|▲ Chairman Kim Han-wook says he is set on ensuring JDC passes on its success to the Jeju people. Photo courtesy JDC
This advertorial for Jeju Free International City Development Center (JDC) first appeared in a JDC special edition for the Jeju Forum for Peace and Prosperity.
Kim Han-wook took up the reins as chair of Jeju Free International City Development Center (JDC) in 2013 and quickly produced results.
Pledging to establish a system of “new value creation for survival,” JDC soon topped the Korean Business Ethics Index and the Public Service Customer Satisfaction Index in 2013, also scoring highly on the integrity assessment and anti-corruption initiatives of the Anti-corruption and Civil Rights Commission
Last year continued in the same vein, with JDC receiving the 2014 Korea Sustainability Manage-ment Award at the 8th Korea Sustainability Management Conference in Seoul in September 2014.
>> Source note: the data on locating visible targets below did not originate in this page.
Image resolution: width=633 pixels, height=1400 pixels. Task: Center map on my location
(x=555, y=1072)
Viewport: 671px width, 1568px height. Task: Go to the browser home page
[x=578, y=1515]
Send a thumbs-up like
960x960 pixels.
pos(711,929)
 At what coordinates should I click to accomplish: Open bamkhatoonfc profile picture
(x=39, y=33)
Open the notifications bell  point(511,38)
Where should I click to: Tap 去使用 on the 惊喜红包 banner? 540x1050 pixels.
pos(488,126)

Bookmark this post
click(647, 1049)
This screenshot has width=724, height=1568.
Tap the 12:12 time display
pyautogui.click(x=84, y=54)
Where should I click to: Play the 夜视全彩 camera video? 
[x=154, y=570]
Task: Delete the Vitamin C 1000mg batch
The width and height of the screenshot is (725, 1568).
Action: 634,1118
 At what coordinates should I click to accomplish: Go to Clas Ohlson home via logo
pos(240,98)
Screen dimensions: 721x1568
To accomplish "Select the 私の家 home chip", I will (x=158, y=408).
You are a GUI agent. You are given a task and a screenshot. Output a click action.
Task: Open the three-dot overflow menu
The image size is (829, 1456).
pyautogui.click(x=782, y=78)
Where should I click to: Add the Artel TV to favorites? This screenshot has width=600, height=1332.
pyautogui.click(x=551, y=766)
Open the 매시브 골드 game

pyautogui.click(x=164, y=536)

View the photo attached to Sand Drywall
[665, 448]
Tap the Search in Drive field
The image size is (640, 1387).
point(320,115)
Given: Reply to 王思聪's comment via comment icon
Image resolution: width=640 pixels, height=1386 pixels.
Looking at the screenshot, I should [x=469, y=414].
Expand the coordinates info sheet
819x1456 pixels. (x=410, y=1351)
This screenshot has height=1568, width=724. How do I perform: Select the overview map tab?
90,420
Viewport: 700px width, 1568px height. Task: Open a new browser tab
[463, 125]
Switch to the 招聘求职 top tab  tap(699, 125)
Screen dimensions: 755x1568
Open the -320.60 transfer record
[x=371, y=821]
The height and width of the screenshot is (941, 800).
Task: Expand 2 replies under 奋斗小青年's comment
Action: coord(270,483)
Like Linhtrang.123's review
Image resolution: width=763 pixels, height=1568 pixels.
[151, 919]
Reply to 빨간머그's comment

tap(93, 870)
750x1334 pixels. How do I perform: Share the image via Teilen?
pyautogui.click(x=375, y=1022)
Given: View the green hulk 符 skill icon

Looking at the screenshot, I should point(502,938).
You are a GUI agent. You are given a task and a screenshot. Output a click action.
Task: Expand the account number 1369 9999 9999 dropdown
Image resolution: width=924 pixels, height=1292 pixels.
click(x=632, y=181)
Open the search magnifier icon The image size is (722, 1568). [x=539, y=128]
JDC then scored the highest for a public enterprise on the Public Institution Management Performance Assessment from the Ministry of Strategy and Finance and Kim reiterated his desire to champion creative enterprises across the province to “return the benefits to locals.”
“The ultimate goal of the JDC is happiness for people locally and nationwide, enhancing local industries and contributing to the regional and domestic tourism industry,” said Kim.
Other local initiatives include utilizing upwards local companies for at least of 50 contracts and sourcing of construction materials in JDC projects, providing education scholarships to Jeju youth and providing a 30 billion won fund for local primary industries and business leaders.
A major success story since Kim took the helm has been the JDC duty free shops. Criticized by the public prior to his arrival, they soon recorded 3.6 billion won in sales in 2014, representing a 6.3 percent increase on the previous year. There was also a 9.3 percent increase in profits to over 1 billion won.
To explain the success, Kim points to a “field-centered sales marketing strategy” to understand market flow and analyze customer needs. Purchasing limits were also raised from 400 to 600 US dollars and the age limit for purchasing was abolished.
The profits are then ploughed back into Jeju’s core projects, a total of 7.8 billion won between 2002 and 2014.
The core projects remain the flagships of the JDC mission and Kim is keen to point out the success of Jeju Global Education City in Daejeong-eup.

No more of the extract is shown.